TASK BRIEF:
Starting at the line that contains "Open the Sketch menu", reproduce every line through the end of the entries below, with no pictures in the copy.

Records excerpted from a collection

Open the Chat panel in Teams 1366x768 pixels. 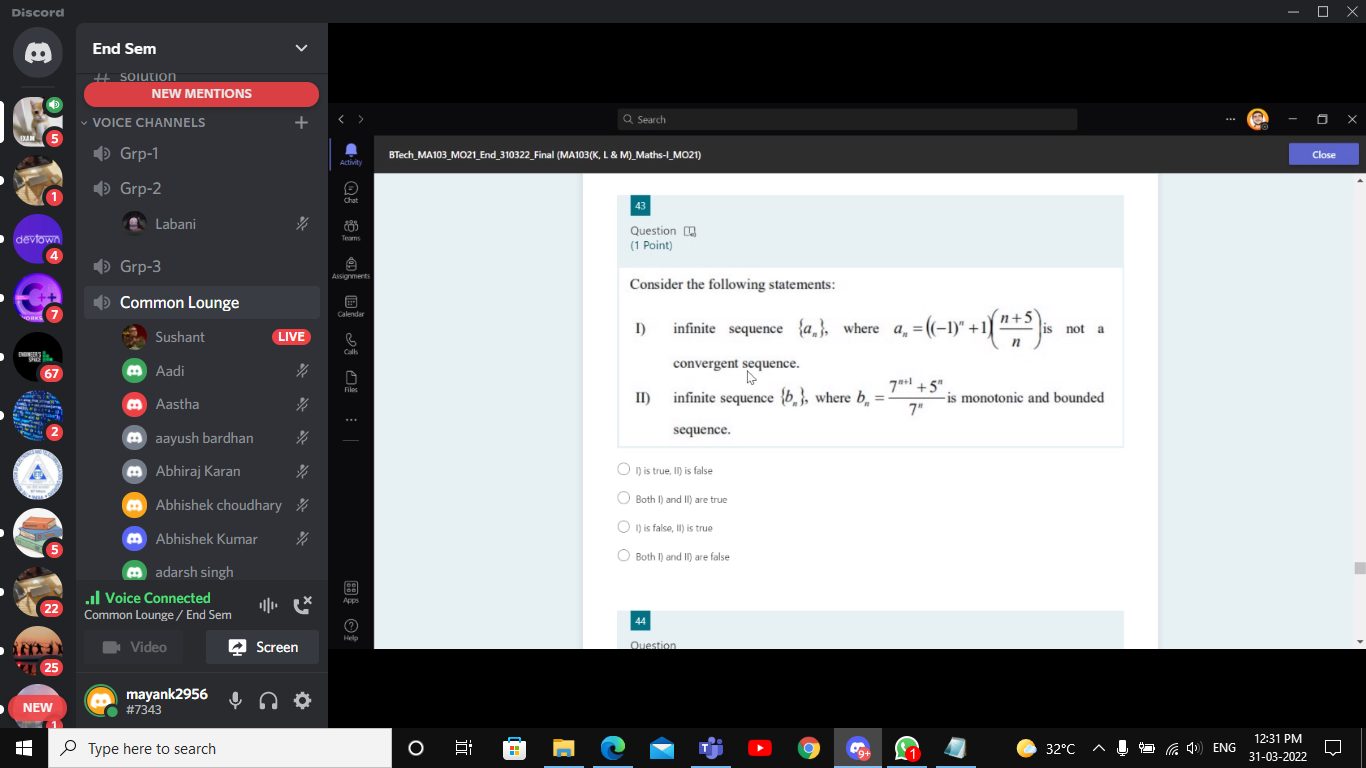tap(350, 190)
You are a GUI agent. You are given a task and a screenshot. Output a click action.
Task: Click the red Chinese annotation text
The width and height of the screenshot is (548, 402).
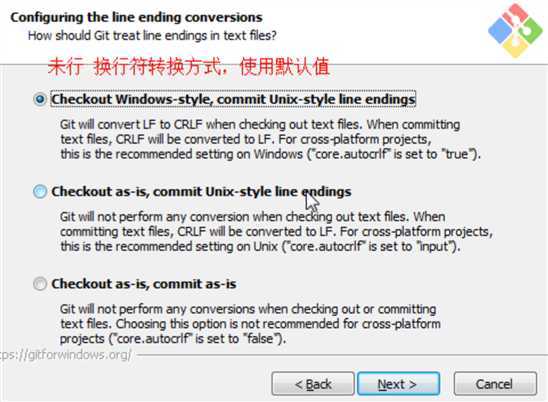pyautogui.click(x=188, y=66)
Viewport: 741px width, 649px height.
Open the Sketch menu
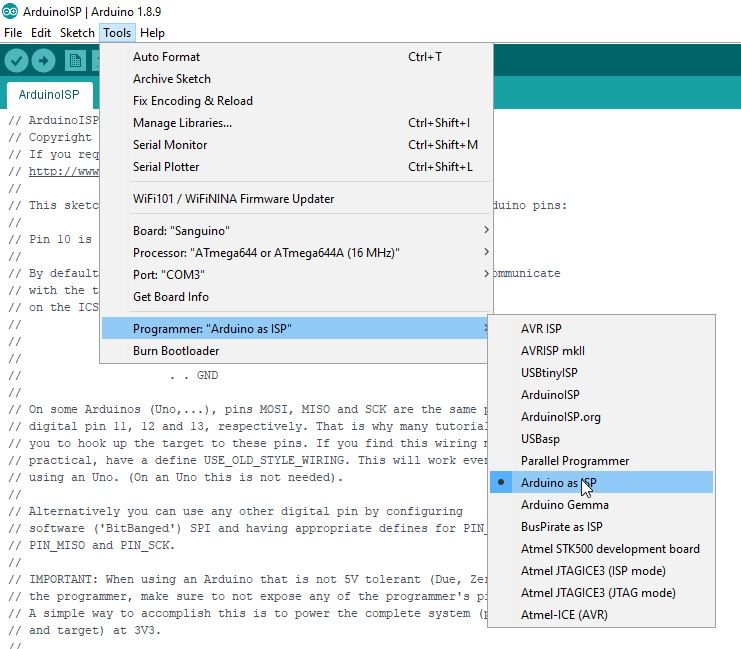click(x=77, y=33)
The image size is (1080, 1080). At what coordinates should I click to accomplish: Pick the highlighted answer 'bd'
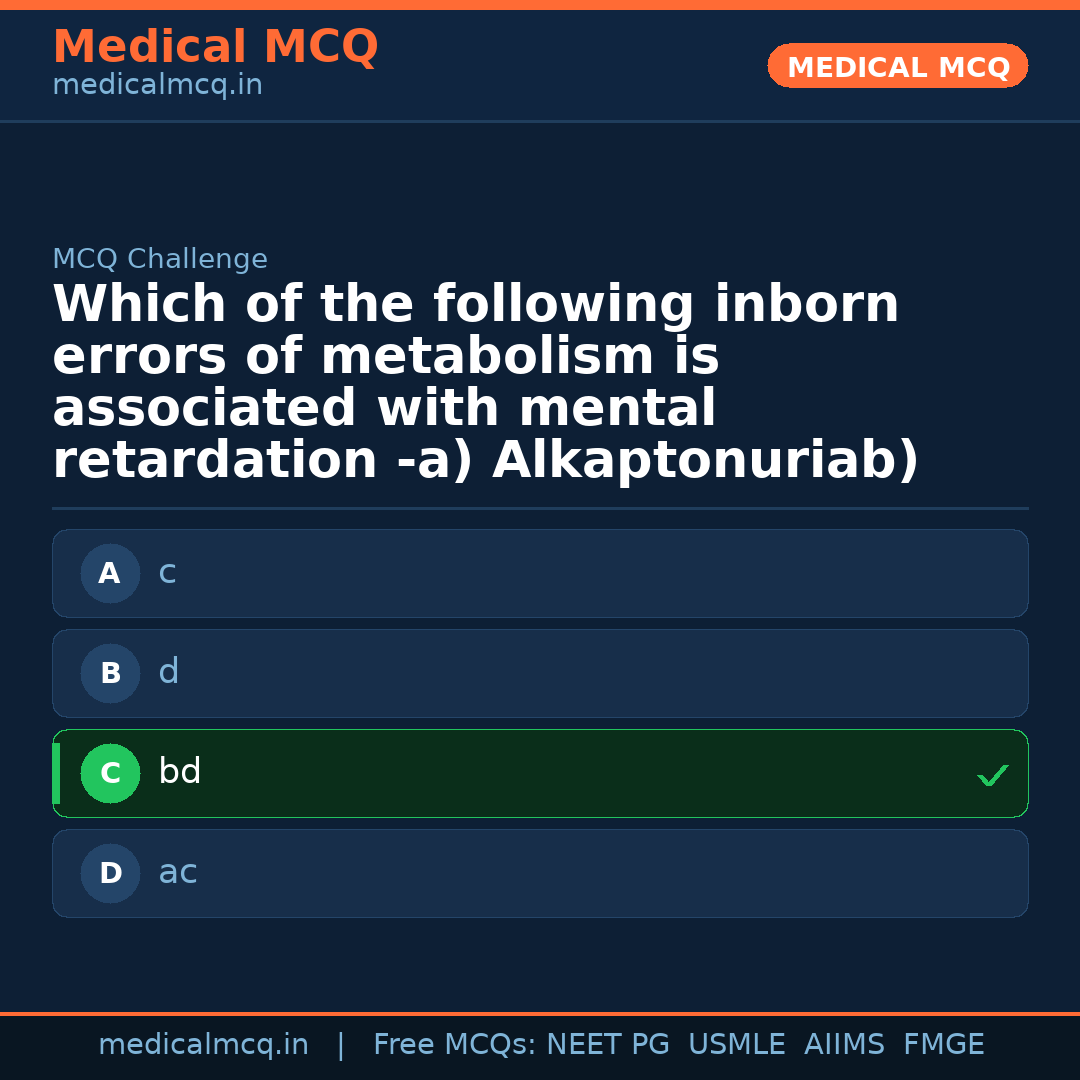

RESPONSE:
Open the Sketch menu
click(x=77, y=33)
The image size is (1080, 1080). At what coordinates should I click to accomplish: Pick the highlighted answer 'bd'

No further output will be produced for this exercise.